A spicy broth brimming with Thai flavors. If you don’t have red curry paste, you can improvise with curry powder mixed with oil and adding a dash or two of red pepper flakes. Soy sauce mixed with a little dulse or other powdered sea vegetable and a pinch or two of brown sugar can sub for fish sauce. Most proteins will work here, cooked or raw. You’ll have to make the call whether to cook first or not, or just add to the soup. Seafood you could just add in near the end, but ground beef I cook up with the onions. Greens such as kale would go in along with the broth, bok choi or spinach towards the end. If you have the ingredients on hand, this is a quick and flavorful meal.

2 T vegetable oil, butter or ghee (I used coconut oil.)
3/4 c sliced onion (halve onion, then make half moon slices)
1 lb ground beef
2 cloves garlic, minced
1 t fresh, peeled, grated ginger
2 T red curry paste
3 c (peeled) diced winter squash
4 c broth, stock; or broth or stock mixed with water
1 can coconut milk
3 T fish sauce
3 c finely chopped greens
2 T lime juice
fresh, chopped cilantro or basil, for garnish, optional

1. Heat the oil in a soup pot or Dutch oven. Add the onion and sauté for 5 minutes. Add the ground beef, if using, and cook, stirring, for another 5 minutes, until no longer pink. Stir in the garlic, ginger, curry paste and winter squash. Sauté for a few minutes until the garlic and ginger are fragrant.

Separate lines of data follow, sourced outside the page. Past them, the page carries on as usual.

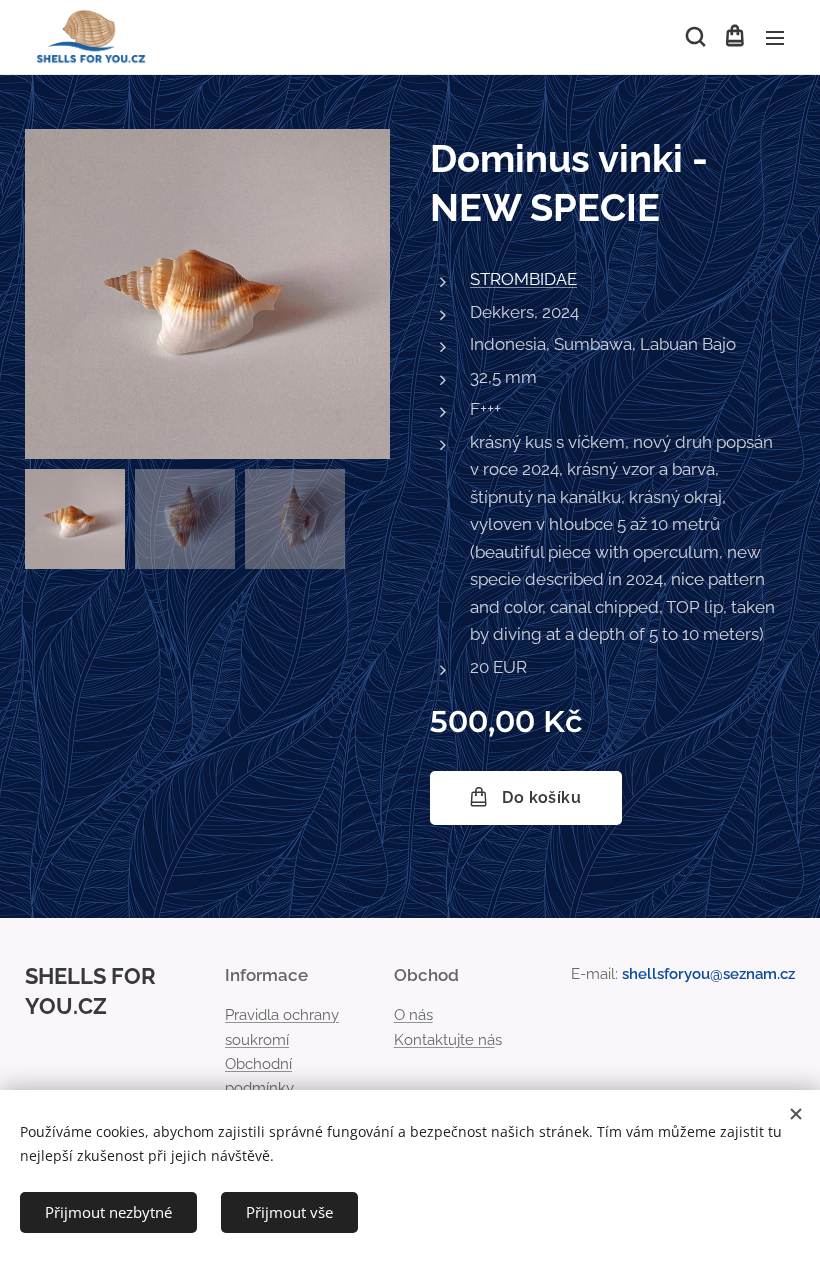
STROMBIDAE (523, 279)
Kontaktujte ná (444, 1040)
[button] (694, 37)
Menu (775, 37)
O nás (413, 1015)
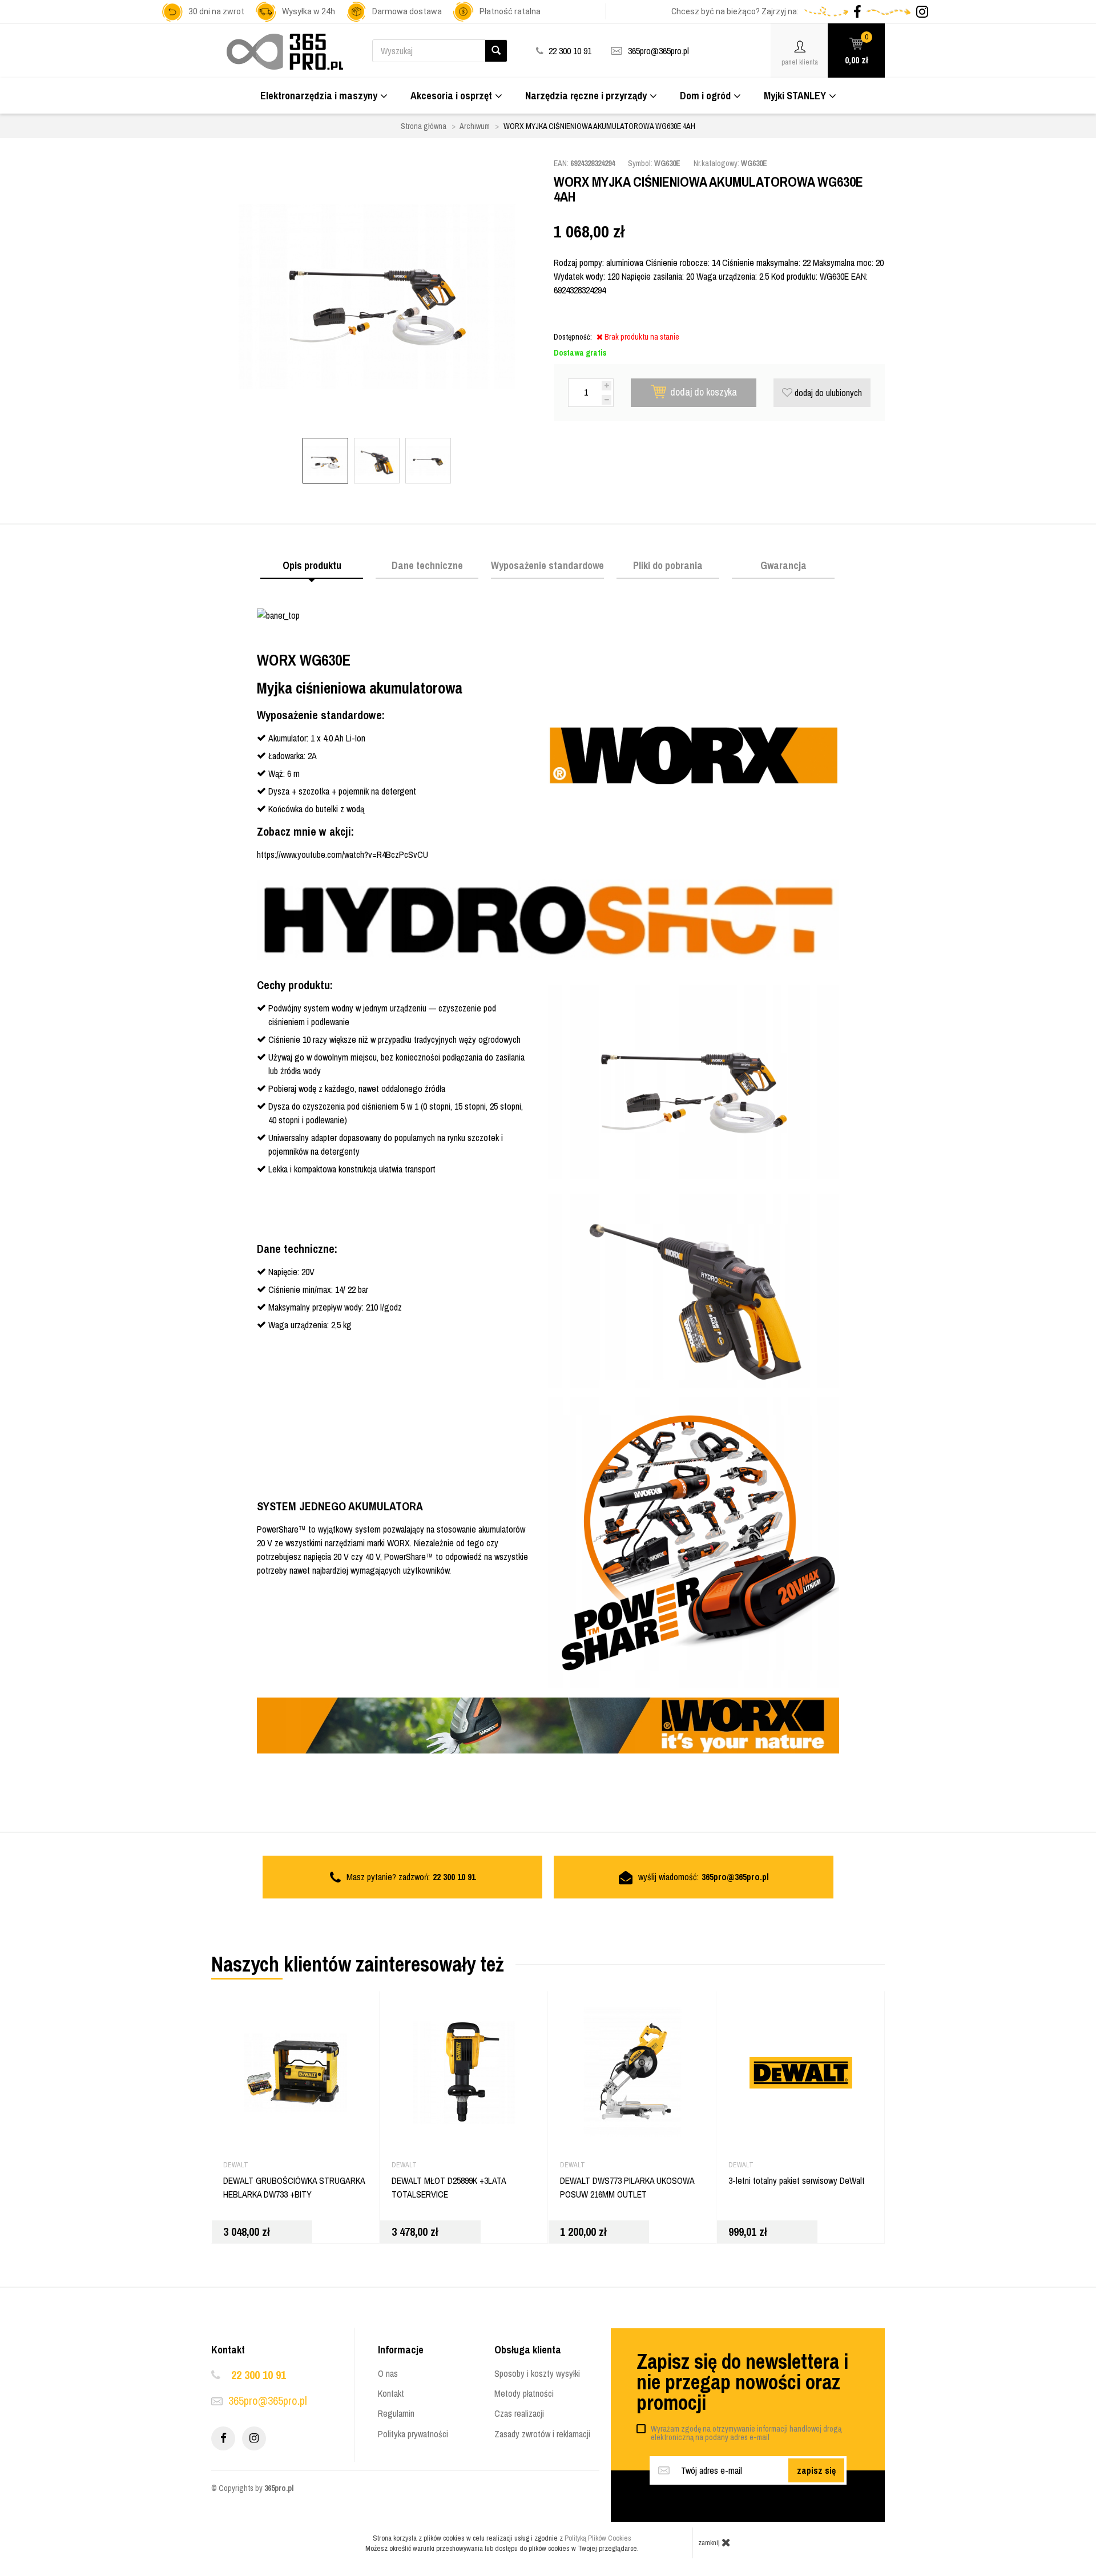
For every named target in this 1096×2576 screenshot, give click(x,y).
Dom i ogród (705, 95)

2. Add the broth, coconut milk, and fish sauce. If you are using kale add it here. Bring to a simmer. Don’t let it boil too hard or the coconut milk will separate. Simmer until the squash is tender. Just before this occurs, add in bok choi or spinach, if using those greens.

3. Taste for seasonings. Stir in lime juice. Serve, garnished with cilantro, if using.